* START Passage *

How the third-party candidates are like the people who married into your family

It’s quite hard to believe that of a nation of more than 300 million individuals, each with different viewpoints, background, experiences, and mentalities, everyone in America is expected to choose between two parties with complex ideologies. In most countries, there is a multi-party system where people pick the party that most closely fits their beliefs. In the United States, we’re not a fan of the whole “memorizing” thing, and so we just stick with the two party system to keep it as simple as possible.

The two major parties are often portrayed by the media as the only parties putting someone up for election. As someone who is — debatably — part of the media, and holds myself to a high journalistic standard — also debatable — I don’t want to play into the two-party system which constricts the American voters.

If there are any readers who are unhappy with our two candidates, I want to inform you of the third-party candidates running for the presidency in 2016. Instead of laying out their policy points and losing the few readers I have — hi Mom — I planned to break down these candidates based on who they are as people. So, here is how each of the major third-party candidates is like the people your blood-relatives decide to marry. They’re not good enough and you don’t hear about them too much, but they’re still just kind of there.

* END Passage *
* START Source data *

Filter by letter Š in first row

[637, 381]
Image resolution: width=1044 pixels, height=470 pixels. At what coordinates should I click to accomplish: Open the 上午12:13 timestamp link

* END Source data *

Set tasks:
**1)** List the ways the piece on third-party candidates says Americans differ from one another.
**2)** Write the next part of the piece on third-party candidates, starting after its final sentence.
The data come from a separate source with no connection to the piece on third-party candidates.

Expected outputs:
**1)** viewpoints, background, experiences, mentalities

**2)**
Evan McMullin, Independent, Never Trump: Your Sister’s Husband

Evan McMullin could totally beat you to a pulp. That’s part of the reason why you say you like him. Let’s be clear, he’s a super nice guy. But his stories of punching Al Qaeda members in the face during his CIA days definitely makes you feel inferior.

She’s not your sister anymore, she’s his wife, at least that’s how your parents refer to her. Yeah, it’s gotten to that point.



The weird thing is, nobody really knew where he came from. Your sister almost married a real asshole before him, and when she realized how badly she was treated, she married the next guy who spoke in a respectful tone. It’s almost like he saved her from the other guy. He showed up to family events when they announced getting married, and then we never saw too much of him afterwards.

He’s still the Alpha male, though.

Gary Johnson, Libertarian Party: Your cousin’s husband

Why did your cousin get married at 23? More importantly, why did she marry a 45 year old divorced dad? Her parents tried to stop her, but she didn’t listen because she was too busy loving the Johnson.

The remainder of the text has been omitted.